### Work to do
Change "Slots" to "Plugins" in the rows that begin at the line containing "Open the Slots preferences section" and stop after the line containing "pos(46,122)", keeping everything else unchanged. Give back only those lines, without the pictures.

### Dataset records
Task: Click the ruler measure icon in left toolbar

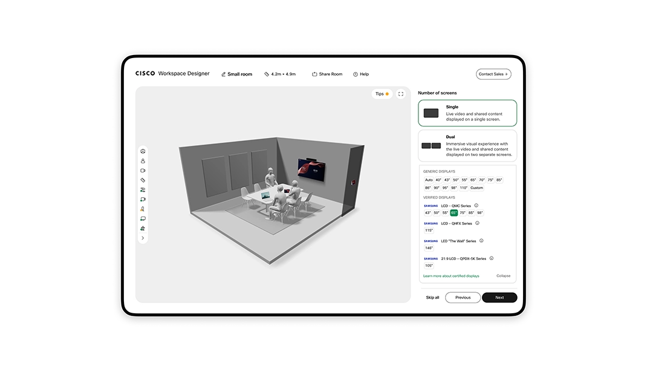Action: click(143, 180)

...

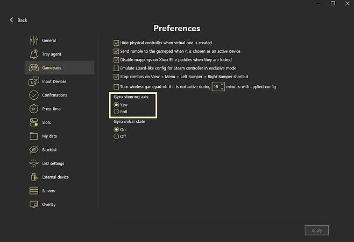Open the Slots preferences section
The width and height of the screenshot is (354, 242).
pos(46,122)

...

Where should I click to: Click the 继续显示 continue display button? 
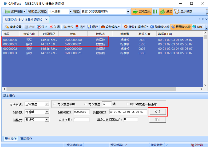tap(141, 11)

### Reply to the exercise
Open the Plugins preferences section
The width and height of the screenshot is (354, 242).
pos(46,122)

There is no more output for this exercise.